Pont-Saint-Esprit : La Chambre Régionale des Comptes donne raison à la municipalité

La commune de Pont-Saint-Esprit obtient gain de cause dans l’affaire de la résiliation du contrat d’acquisition foncière avec l’EPF Occitanie. La Chambre régionale des comptes d’Occitanie a rejeté la demande du préfet du Gard, Jérôme Bonet, qui réclamait l’inscription forcée de 3,13 millions d’euros au budget communal.
Un conflit autour d’un terrain destiné au futur collège
L’affaire remonte à 2018, lorsque la commune de Pont-Saint-Esprit avait signé une convention opérationnelle avec l’Établissement Public Foncier (EPF) Occitanie. Cette convention prévoyait l’acquisition d’un terrain destiné à accueillir le futur collège de la ville.
Le 28 décembre 2023, un acte de vente notarié avait été signé entre la commune et l’EPF Occitanie pour un montant de 3 134 906,79 euros. Cependant, la situation a basculé le 27 novembre 2024 lorsque le conseil municipal a délibéré pour résilier unilatéralement les deux contrats. Cette décision, motivée par “le risque de grave dégradation de la situation financière de la commune”, a été notifiée à l’EPF Occitanie le 28 novembre 2024.
Le préfet saisit la justice
Face à cette résiliation, le préfet du Gard a saisi la Chambre régionale des comptes le 19 mai 2025, invoquant l’article L. 1612-15 du code général des collectivités territoriales. Il réclamait que la chambre constate qu’une dépense obligatoire de plus de 3,1 millions d’euros n’avait pas été inscrite au budget communal et qu’elle adresse une mise en demeure à la collectivité.
Le préfet avait également introduit un référé suspension devant le tribunal administratif pour contester la délibération de résiliation, mais sa requête avait été rejetée par ordonnance du 12 mai 2025.
La chambre des comptes tranche en faveur de la commune
Dans son avis rendu le 1er juillet 2025, la Chambre régionale des comptes d’Occitanie a donné raison à la municipalité de Pont-Saint-Esprit. Bien que déclarant recevable la saisine du préfet, elle a estimé que la somme réclamée “ne constitue pas une dépense obligatoire pour la commune”.
La chambre a rappelé qu’une dépense ne peut être considérée comme obligatoire que si elle concerne “les dettes échues, certaines, liquides, non sérieusement contestées dans leur principe et leur montant”. Or, la délibération de résiliation du 27 novembre 2024, devenue exécutoire et non contestée dans les délais, a eu pour effet de résilier le contrat.

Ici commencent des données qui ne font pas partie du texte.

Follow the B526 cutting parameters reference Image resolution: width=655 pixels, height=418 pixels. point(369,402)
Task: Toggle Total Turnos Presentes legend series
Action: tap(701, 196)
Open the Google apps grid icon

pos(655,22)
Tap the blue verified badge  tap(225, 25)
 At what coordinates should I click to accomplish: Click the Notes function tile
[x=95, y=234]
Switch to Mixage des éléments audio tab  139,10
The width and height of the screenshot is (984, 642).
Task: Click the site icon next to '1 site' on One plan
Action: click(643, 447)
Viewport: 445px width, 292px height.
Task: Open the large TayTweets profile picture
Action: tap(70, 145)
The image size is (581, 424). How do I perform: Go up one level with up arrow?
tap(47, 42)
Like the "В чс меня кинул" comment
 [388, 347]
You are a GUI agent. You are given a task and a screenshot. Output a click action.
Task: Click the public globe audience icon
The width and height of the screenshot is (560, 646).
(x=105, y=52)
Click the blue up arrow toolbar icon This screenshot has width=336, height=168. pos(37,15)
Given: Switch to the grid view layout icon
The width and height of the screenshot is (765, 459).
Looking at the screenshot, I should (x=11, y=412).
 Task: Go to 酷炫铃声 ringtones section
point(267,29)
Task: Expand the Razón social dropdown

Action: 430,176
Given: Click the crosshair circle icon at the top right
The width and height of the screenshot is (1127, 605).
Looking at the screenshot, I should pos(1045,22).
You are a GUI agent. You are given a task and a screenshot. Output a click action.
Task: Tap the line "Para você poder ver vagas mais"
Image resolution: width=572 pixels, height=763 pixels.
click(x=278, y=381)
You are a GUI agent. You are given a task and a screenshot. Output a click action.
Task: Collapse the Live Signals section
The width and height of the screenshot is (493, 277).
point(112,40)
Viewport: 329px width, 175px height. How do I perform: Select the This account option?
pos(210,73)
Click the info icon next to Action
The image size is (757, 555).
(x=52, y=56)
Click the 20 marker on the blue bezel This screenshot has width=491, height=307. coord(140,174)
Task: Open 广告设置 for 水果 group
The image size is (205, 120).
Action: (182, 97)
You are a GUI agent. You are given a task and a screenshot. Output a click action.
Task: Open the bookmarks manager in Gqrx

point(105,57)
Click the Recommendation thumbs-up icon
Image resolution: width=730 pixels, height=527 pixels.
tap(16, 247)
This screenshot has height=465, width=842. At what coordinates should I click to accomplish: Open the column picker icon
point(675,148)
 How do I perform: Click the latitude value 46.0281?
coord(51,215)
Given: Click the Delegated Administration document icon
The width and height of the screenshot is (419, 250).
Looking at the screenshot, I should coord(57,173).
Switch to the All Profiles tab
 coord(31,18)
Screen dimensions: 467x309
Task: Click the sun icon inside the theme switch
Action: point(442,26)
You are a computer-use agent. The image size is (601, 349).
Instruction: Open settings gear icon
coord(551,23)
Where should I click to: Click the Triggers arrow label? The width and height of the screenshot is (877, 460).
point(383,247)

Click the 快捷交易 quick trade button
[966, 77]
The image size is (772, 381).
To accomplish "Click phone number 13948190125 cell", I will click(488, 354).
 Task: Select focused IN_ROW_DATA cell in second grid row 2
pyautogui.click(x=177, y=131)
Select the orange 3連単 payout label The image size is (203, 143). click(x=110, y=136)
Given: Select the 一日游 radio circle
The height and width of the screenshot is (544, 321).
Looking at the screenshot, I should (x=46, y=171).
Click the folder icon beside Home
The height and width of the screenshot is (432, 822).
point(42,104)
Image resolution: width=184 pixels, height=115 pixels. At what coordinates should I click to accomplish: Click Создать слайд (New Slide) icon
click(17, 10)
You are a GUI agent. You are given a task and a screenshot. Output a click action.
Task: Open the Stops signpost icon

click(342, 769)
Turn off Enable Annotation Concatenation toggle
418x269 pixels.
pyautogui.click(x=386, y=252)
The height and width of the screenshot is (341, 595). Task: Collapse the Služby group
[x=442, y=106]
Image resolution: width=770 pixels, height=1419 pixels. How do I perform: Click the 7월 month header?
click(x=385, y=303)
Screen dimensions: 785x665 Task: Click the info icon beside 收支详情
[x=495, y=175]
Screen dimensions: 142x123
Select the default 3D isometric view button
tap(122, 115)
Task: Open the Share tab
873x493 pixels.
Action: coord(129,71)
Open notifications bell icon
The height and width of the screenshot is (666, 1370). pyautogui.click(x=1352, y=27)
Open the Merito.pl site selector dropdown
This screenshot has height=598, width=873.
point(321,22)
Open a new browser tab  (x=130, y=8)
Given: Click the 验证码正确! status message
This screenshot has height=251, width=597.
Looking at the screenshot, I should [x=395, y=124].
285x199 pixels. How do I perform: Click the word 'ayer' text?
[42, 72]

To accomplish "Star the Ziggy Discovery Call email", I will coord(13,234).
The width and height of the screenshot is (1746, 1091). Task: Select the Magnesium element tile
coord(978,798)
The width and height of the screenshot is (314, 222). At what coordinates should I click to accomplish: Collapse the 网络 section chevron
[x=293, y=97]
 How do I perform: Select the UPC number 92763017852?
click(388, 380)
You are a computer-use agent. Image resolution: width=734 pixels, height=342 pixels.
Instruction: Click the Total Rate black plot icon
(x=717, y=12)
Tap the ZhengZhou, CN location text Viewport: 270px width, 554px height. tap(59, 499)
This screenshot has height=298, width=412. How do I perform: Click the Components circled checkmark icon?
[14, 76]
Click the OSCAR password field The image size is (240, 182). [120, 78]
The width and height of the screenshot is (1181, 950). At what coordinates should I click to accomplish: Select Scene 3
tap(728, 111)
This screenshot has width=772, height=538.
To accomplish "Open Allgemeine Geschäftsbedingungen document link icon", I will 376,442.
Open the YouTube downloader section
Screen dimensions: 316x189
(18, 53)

Par conséquent, “la créance ne revêt pas un caractère certain à la date du présent avis”.
Une victoire pour la municipalité
Cette décision constitue un soulagement pour la municipalité de Pont-Saint-Esprit, qui avait justifié sa décision de résiliation par des motifs d’intérêt général liés à la préservation de l’équilibre financier communal. La chambre a ainsi validé le caractère exécutoire de la délibération de résiliation et reconnu que la commune n’était pas tenue d’inscrire cette dépense à son budget.
La présente décision peut faire l’objet d’un recours devant le tribunal administratif dans un délai de deux mois à compter de sa notification.